I took all three of my boys grocery shopping today.
If you are a Mom, you probably flinched at that, right? Michael and I try with everything in our scheduling power to make sure that one of us can do the weekly shopping sans little ones, but sometimes it just doesn’t work out that way.
This week -the last couple of weeks- have been crazy. Michael is going through a month long coding bootcamp (two nights a week, on top of a full time job, plus Saturdays) and I am coming to the end of my classes (hello, finals and term papers!) while simultaneously getting ready to jump into new ones (with no break in between this time.) Plus the homeschool thing is still happening — and only by the grace of God and help from family, otherwise I’d had given up a long time ago! Life is just nuts right now.
But back to the grocery shopping. We got through the trip fairly peacefully and even made a stop at our favorite Amish market for a few turkey-swiss-on-sourdoughs to bring home for lunch. I ushered the boys inside and gave them their sandwiches and chips and drinks (and something spilled of course, but we got it mopped up) and then went back outside to start hauling in six heavy bags and a few random things that didn’t fit.
As I was carrying a couple of the bags inside I had a thought, maybe even a prompt, from the Holy Spirit that I wanted to share with you.
In that moment, of shlepping groceries inside while my children ate lunch, I was tempted to be stressed. To feel overwhelmed. To let that quickly spill over inside me like angry (hangry?) hot wax and coat everything.
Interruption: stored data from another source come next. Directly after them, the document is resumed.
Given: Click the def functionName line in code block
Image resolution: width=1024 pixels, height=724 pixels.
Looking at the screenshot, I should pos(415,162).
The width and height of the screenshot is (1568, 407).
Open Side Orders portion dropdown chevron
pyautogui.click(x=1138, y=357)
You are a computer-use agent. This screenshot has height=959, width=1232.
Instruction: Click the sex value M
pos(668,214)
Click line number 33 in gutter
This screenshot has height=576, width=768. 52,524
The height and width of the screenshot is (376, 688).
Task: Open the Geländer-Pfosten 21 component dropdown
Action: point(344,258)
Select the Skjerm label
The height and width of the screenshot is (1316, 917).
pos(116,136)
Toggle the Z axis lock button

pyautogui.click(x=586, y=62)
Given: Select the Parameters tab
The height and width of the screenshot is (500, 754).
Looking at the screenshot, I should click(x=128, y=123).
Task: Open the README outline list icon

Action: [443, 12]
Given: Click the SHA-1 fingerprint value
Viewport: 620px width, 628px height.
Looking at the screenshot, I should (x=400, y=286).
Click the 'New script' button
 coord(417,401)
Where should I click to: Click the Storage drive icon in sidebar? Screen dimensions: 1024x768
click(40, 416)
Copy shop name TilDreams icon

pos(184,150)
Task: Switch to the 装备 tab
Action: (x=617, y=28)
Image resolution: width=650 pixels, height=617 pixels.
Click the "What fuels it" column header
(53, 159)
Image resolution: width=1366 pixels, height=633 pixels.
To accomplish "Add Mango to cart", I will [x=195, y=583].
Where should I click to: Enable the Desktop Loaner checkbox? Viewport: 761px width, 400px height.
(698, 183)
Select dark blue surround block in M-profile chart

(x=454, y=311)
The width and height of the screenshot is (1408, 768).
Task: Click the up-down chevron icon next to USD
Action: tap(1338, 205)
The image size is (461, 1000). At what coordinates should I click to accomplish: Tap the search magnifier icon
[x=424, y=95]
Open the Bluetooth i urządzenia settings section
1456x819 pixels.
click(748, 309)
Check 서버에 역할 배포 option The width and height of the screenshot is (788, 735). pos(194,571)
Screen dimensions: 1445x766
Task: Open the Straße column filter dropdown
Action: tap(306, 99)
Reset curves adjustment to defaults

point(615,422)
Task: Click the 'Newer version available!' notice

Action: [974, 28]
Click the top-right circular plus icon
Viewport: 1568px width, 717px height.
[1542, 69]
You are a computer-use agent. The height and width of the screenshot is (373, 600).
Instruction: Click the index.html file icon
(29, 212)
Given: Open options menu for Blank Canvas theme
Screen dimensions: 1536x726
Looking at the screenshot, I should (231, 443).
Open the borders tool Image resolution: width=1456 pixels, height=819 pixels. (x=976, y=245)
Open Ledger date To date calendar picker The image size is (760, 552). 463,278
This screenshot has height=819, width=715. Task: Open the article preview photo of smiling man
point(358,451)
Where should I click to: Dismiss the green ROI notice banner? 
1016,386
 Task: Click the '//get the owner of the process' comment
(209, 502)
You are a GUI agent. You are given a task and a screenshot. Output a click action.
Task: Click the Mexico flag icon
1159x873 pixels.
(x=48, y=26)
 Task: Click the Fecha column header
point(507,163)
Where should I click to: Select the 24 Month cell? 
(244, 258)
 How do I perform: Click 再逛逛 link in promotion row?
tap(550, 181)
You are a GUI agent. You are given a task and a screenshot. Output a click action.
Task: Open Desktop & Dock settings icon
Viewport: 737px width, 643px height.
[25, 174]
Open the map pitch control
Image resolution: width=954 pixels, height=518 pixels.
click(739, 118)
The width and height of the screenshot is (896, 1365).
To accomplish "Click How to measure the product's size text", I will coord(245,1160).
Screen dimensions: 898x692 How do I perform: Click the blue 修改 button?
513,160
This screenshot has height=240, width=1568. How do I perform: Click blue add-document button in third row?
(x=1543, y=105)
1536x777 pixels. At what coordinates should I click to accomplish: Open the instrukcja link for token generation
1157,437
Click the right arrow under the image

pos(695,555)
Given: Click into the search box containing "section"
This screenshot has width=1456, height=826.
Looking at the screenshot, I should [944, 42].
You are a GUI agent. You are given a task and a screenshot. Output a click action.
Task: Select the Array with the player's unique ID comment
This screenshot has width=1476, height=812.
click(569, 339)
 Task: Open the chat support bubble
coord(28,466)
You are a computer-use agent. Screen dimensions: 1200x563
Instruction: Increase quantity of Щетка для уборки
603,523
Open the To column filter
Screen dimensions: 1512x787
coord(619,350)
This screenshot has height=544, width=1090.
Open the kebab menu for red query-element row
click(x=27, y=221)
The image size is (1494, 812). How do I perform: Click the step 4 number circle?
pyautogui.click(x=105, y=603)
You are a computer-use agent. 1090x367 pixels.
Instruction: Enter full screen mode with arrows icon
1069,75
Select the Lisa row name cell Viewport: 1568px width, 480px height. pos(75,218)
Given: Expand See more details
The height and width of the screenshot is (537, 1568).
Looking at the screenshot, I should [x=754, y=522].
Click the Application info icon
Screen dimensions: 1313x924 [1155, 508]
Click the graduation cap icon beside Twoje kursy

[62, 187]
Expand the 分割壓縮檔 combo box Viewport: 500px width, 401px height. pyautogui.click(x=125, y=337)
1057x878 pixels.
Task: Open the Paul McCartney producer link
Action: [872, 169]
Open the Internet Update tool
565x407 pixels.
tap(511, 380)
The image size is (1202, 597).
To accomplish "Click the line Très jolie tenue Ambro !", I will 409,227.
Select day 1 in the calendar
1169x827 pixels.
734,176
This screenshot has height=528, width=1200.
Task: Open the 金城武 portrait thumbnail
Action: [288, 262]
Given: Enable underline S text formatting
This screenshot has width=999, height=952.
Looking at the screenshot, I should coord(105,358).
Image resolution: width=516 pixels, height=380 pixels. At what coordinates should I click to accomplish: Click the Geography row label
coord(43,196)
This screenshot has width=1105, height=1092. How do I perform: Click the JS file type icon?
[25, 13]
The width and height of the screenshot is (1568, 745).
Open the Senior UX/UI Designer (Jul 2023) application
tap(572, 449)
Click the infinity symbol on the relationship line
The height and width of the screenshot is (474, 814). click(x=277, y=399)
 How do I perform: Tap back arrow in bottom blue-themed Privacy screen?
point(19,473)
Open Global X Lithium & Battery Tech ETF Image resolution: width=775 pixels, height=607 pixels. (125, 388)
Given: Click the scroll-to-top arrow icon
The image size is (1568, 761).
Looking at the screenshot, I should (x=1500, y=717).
But instead, I remembered back to a time, less than ten years ago, that all I wanted (and prayed and begged God) was to have exactly what I have right now, in this very moment. To have a home in the country, with a man that I loved (and who loved me well), and to be a mother. And as if that weren’t enough, I was also able to study and read and write about things that interested me! Now that’s just icing on the proverbial cake.
So in that moment of hauling food and toilet paper and whatever else back and forth, I let gratitude fill me instead. It was like the posture of my heart turned upward and let the light shine in a bit more.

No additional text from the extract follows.